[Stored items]

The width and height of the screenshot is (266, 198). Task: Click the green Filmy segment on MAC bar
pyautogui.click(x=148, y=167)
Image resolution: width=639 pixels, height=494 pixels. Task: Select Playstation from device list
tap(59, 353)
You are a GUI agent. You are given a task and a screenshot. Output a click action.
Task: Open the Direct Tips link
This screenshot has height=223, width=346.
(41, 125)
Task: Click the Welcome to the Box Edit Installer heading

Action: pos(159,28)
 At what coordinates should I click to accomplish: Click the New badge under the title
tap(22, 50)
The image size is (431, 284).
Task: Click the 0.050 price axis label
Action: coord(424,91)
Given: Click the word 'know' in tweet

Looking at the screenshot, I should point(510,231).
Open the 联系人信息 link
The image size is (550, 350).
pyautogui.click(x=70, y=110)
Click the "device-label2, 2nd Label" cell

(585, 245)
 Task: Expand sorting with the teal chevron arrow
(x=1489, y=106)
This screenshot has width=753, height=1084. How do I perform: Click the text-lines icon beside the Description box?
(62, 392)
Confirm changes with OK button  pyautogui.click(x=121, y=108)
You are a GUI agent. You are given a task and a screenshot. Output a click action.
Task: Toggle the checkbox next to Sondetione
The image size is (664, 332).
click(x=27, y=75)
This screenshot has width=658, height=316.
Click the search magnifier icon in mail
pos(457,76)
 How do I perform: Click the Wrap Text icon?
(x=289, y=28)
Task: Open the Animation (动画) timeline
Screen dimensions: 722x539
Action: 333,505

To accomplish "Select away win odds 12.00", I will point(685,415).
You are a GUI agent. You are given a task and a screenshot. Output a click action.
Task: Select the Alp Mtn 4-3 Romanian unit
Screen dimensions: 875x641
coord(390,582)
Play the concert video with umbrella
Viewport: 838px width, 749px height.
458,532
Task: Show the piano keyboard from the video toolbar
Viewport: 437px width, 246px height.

To do →
In your reply, restate every entry exactly.

Task answer →
The width and height of the screenshot is (266, 198). Task: Click the green Filmy segment on MAC bar
pyautogui.click(x=148, y=167)
Image resolution: width=639 pixels, height=494 pixels. Task: Select Playstation from device list
tap(59, 353)
You are a GUI agent. You are given a task and a screenshot. Output a click action.
Task: Open the Direct Tips link
This screenshot has height=223, width=346.
(41, 125)
Task: Click the Welcome to the Box Edit Installer heading

Action: pos(159,28)
 At what coordinates should I click to accomplish: Click the New badge under the title
tap(22, 50)
The image size is (431, 284).
Task: Click the 0.050 price axis label
Action: coord(424,91)
Given: Click the word 'know' in tweet

Looking at the screenshot, I should point(510,231).
Open the 联系人信息 link
The image size is (550, 350).
pyautogui.click(x=70, y=110)
Click the "device-label2, 2nd Label" cell

(585, 245)
 Task: Expand sorting with the teal chevron arrow
(x=1489, y=106)
This screenshot has width=753, height=1084. How do I perform: Click the text-lines icon beside the Description box?
(62, 392)
Confirm changes with OK button  pyautogui.click(x=121, y=108)
You are a GUI agent. You are given a task and a screenshot. Output a click action.
Task: Toggle the checkbox next to Sondetione
The image size is (664, 332).
click(x=27, y=75)
This screenshot has width=658, height=316.
Click the search magnifier icon in mail
pos(457,76)
 How do I perform: Click the Wrap Text icon?
(x=289, y=28)
Task: Open the Animation (动画) timeline
Screen dimensions: 722x539
Action: 333,505

To accomplish "Select away win odds 12.00", I will point(685,415).
You are a GUI agent. You are given a task and a screenshot. Output a click action.
Task: Select the Alp Mtn 4-3 Romanian unit
Screen dimensions: 875x641
coord(390,582)
Play the concert video with umbrella
Viewport: 838px width, 749px height.
458,532
Task: Show the piano keyboard from the video toolbar
Viewport: 437px width, 246px height.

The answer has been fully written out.